ASSIGNMENT:
Restate the records below word for word, leaving nothing out.
- Opening Delimiter -
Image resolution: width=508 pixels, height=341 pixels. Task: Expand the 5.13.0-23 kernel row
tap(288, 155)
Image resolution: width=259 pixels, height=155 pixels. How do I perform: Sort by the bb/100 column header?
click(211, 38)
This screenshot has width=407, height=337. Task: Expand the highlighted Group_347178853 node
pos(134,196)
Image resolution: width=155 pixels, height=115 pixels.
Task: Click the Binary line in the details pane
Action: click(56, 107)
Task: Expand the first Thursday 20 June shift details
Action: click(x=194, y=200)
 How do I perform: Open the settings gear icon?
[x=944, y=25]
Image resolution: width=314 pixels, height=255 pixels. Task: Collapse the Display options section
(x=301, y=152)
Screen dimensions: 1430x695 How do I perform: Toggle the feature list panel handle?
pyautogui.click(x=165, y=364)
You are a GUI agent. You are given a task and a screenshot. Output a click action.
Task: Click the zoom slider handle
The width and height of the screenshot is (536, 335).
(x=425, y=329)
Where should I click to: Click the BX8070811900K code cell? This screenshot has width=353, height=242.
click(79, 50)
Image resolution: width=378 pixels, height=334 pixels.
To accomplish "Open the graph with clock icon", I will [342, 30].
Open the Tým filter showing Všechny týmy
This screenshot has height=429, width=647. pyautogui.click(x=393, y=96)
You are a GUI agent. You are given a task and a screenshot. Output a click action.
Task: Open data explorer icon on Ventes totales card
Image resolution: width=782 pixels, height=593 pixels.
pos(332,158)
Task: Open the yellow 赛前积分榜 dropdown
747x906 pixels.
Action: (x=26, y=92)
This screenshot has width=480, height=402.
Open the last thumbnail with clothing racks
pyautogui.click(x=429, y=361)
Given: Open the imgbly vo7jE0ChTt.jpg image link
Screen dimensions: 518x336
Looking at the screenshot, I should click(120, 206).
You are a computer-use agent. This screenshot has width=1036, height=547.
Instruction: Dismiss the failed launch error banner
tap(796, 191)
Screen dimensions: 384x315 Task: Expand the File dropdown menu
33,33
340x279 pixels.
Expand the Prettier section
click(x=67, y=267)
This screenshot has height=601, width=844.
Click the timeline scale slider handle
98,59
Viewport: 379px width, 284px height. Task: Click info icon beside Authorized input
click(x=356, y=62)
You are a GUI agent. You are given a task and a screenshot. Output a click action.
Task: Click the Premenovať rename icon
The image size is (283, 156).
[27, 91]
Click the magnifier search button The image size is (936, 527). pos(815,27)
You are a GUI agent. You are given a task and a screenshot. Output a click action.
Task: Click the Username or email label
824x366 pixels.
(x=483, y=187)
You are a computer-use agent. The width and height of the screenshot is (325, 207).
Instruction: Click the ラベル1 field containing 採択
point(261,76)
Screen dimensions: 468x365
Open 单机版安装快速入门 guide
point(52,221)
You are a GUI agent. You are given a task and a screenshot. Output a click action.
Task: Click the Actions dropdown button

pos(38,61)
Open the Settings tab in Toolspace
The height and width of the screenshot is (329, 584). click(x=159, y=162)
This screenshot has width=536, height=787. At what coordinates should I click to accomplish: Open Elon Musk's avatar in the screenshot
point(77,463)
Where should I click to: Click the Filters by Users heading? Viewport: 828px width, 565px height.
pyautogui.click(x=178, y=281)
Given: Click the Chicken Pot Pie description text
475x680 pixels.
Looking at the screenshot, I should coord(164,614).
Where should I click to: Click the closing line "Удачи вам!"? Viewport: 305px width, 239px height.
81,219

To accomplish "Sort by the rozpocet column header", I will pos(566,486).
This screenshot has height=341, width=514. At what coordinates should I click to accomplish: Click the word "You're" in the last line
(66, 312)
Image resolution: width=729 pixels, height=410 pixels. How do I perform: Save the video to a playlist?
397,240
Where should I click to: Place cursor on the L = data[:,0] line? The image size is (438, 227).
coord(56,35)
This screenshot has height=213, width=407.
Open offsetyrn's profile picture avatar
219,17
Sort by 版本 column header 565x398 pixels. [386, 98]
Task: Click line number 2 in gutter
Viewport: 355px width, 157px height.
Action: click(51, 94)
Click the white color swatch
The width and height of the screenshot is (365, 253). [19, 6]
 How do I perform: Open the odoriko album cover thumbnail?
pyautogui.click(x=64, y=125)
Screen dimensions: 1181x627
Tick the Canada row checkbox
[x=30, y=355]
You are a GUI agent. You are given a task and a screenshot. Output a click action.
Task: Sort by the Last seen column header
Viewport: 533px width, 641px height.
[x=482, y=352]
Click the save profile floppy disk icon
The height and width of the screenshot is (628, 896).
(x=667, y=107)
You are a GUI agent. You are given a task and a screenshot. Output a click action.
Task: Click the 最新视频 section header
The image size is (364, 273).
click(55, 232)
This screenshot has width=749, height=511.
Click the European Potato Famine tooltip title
- Closing Delimiter -
FINAL ANSWER:
Image resolution: width=508 pixels, height=341 pixels. Task: Expand the 5.13.0-23 kernel row
tap(288, 155)
Image resolution: width=259 pixels, height=155 pixels. How do I perform: Sort by the bb/100 column header?
click(211, 38)
This screenshot has width=407, height=337. Task: Expand the highlighted Group_347178853 node
pos(134,196)
Image resolution: width=155 pixels, height=115 pixels.
Task: Click the Binary line in the details pane
Action: click(56, 107)
Task: Expand the first Thursday 20 June shift details
Action: click(x=194, y=200)
 How do I perform: Open the settings gear icon?
[x=944, y=25]
Image resolution: width=314 pixels, height=255 pixels. Task: Collapse the Display options section
(x=301, y=152)
Screen dimensions: 1430x695 How do I perform: Toggle the feature list panel handle?
pyautogui.click(x=165, y=364)
You are a GUI agent. You are given a task and a screenshot. Output a click action.
Task: Click the zoom slider handle
The width and height of the screenshot is (536, 335).
(x=425, y=329)
Where should I click to: Click the BX8070811900K code cell? This screenshot has width=353, height=242.
click(79, 50)
Image resolution: width=378 pixels, height=334 pixels.
To accomplish "Open the graph with clock icon", I will [342, 30].
Open the Tým filter showing Všechny týmy
This screenshot has height=429, width=647. pyautogui.click(x=393, y=96)
You are a GUI agent. You are given a task and a screenshot. Output a click action.
Task: Open data explorer icon on Ventes totales card
Image resolution: width=782 pixels, height=593 pixels.
pos(332,158)
Task: Open the yellow 赛前积分榜 dropdown
747x906 pixels.
Action: (x=26, y=92)
This screenshot has width=480, height=402.
Open the last thumbnail with clothing racks
pyautogui.click(x=429, y=361)
Given: Open the imgbly vo7jE0ChTt.jpg image link
Screen dimensions: 518x336
Looking at the screenshot, I should click(120, 206).
You are a computer-use agent. This screenshot has width=1036, height=547.
Instruction: Dismiss the failed launch error banner
tap(796, 191)
Screen dimensions: 384x315 Task: Expand the File dropdown menu
33,33
340x279 pixels.
Expand the Prettier section
click(x=67, y=267)
This screenshot has height=601, width=844.
Click the timeline scale slider handle
98,59
Viewport: 379px width, 284px height. Task: Click info icon beside Authorized input
click(x=356, y=62)
You are a GUI agent. You are given a task and a screenshot. Output a click action.
Task: Click the Premenovať rename icon
The image size is (283, 156).
[27, 91]
Click the magnifier search button The image size is (936, 527). pos(815,27)
You are a GUI agent. You are given a task and a screenshot. Output a click action.
Task: Click the Username or email label
824x366 pixels.
(x=483, y=187)
You are a computer-use agent. The width and height of the screenshot is (325, 207).
Instruction: Click the ラベル1 field containing 採択
point(261,76)
Screen dimensions: 468x365
Open 单机版安装快速入门 guide
point(52,221)
You are a GUI agent. You are given a task and a screenshot. Output a click action.
Task: Click the Actions dropdown button

pos(38,61)
Open the Settings tab in Toolspace
The height and width of the screenshot is (329, 584). click(x=159, y=162)
This screenshot has width=536, height=787. At what coordinates should I click to accomplish: Open Elon Musk's avatar in the screenshot
point(77,463)
Where should I click to: Click the Filters by Users heading? Viewport: 828px width, 565px height.
pyautogui.click(x=178, y=281)
Given: Click the Chicken Pot Pie description text
475x680 pixels.
Looking at the screenshot, I should coord(164,614).
Where should I click to: Click the closing line "Удачи вам!"? Viewport: 305px width, 239px height.
81,219

To accomplish "Sort by the rozpocet column header", I will pos(566,486).
This screenshot has height=341, width=514. At what coordinates should I click to accomplish: Click the word "You're" in the last line
(66, 312)
Image resolution: width=729 pixels, height=410 pixels. How do I perform: Save the video to a playlist?
397,240
Where should I click to: Place cursor on the L = data[:,0] line? The image size is (438, 227).
coord(56,35)
This screenshot has height=213, width=407.
Open offsetyrn's profile picture avatar
219,17
Sort by 版本 column header 565x398 pixels. [386, 98]
Task: Click line number 2 in gutter
Viewport: 355px width, 157px height.
Action: click(51, 94)
Click the white color swatch
The width and height of the screenshot is (365, 253). [19, 6]
 How do I perform: Open the odoriko album cover thumbnail?
pyautogui.click(x=64, y=125)
Screen dimensions: 1181x627
Tick the Canada row checkbox
[x=30, y=355]
You are a GUI agent. You are given a task and a screenshot. Output a click action.
Task: Sort by the Last seen column header
Viewport: 533px width, 641px height.
[x=482, y=352]
Click the save profile floppy disk icon
The height and width of the screenshot is (628, 896).
(x=667, y=107)
You are a GUI agent. You are given a task and a screenshot. Output a click action.
Task: Click the 最新视频 section header
The image size is (364, 273).
click(55, 232)
This screenshot has width=749, height=511.
Click the European Potato Famine tooltip title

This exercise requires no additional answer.